Schneider Electric SE said in January that hackers had exploited a flaw in its technology, in a watershed incident that halted operations at an undisclosed industrial facility. AP Moller-Maersk A/S, the container ship giant, last year reported a loss of roughly $300m related to a cyber attack on its operation.
KPMG director Deborah Watson echoed concerns over the impact of cost-cutting on cybersecurity standards.
"There are organisations that have compliance and those that don't - those that do not generally don't do anything. There is a lack of documentation, so no repeatability. It relies on tribal knowledge especially on the operational technology side of things. The push to cut costs mean there is no time to do anything," said Watson.
Jennifer Silk, senior advisor, office of the secretary at the US Department of Energy, said phishing and "spear phishing" - an email spoofing attack ostensibly from a known or trusted sender - were the top cybersecurity risks facing energy firms' infrastructure, while noting that companies could introduce more training to reduce the risks.

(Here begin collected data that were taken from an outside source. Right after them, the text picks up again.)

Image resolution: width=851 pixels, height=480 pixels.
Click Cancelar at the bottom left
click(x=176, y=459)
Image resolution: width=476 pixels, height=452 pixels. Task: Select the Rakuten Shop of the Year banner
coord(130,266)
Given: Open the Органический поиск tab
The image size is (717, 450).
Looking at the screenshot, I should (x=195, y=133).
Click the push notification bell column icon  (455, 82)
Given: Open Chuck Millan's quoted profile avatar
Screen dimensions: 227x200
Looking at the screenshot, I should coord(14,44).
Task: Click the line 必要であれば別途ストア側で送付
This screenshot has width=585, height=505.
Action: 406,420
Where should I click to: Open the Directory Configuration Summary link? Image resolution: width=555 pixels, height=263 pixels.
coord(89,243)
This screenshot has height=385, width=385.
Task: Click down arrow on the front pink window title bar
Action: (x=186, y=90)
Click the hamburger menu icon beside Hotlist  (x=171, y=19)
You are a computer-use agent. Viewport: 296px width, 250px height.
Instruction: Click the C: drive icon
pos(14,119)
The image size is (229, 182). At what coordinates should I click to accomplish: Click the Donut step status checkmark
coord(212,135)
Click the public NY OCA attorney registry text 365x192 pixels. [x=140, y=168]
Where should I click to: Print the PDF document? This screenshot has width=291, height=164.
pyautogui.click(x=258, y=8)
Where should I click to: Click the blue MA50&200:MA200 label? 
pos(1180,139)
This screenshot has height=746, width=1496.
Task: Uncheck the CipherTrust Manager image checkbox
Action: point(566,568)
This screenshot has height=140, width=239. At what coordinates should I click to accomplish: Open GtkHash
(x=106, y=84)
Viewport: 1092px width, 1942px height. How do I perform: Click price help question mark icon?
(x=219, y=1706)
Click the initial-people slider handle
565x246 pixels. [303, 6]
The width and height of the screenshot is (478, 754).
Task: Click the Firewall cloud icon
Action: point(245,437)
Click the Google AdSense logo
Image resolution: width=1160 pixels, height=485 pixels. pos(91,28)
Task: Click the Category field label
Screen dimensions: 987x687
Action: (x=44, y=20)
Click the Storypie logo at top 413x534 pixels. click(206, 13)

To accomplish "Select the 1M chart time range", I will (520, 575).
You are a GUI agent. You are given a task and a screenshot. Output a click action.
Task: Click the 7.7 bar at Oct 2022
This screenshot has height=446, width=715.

"It is challenging, if not impossible to challenging, to keep attackers out 100% of the time", said Silk, adding that employees will too often inadvertently click on emails that may harbor dangerous viruses such as Stuxnet, the malicious computer worm that was designed to target Iran's nuclear facilities.
Watson also added that employees were the "last line of defence", yet companies continue to look towards technical solutions instead of training. "The percentage spent on phishing is lower in every company I know … working together is the only way to address this, and understanding - not denying - the problem is the important first step."
However, not everyone in the industry is pessimistic about energy's future approach to on cyber threats.
Muqsit Ashraf, managing director of energy at Accenture, told Petroleum Economist that as the industry increasingly shifts towards a more consumer-centric model, firms will have a stronger motivation to shore up cyber defence systems. "There will be billions of connected devices and utilities and energy companies will have access to much more personal data," he said.
Ashraf said that digitisation and the increasingly inter-connected nature of the industry has driven a stronger focus on cybersecurity in the past 12 months.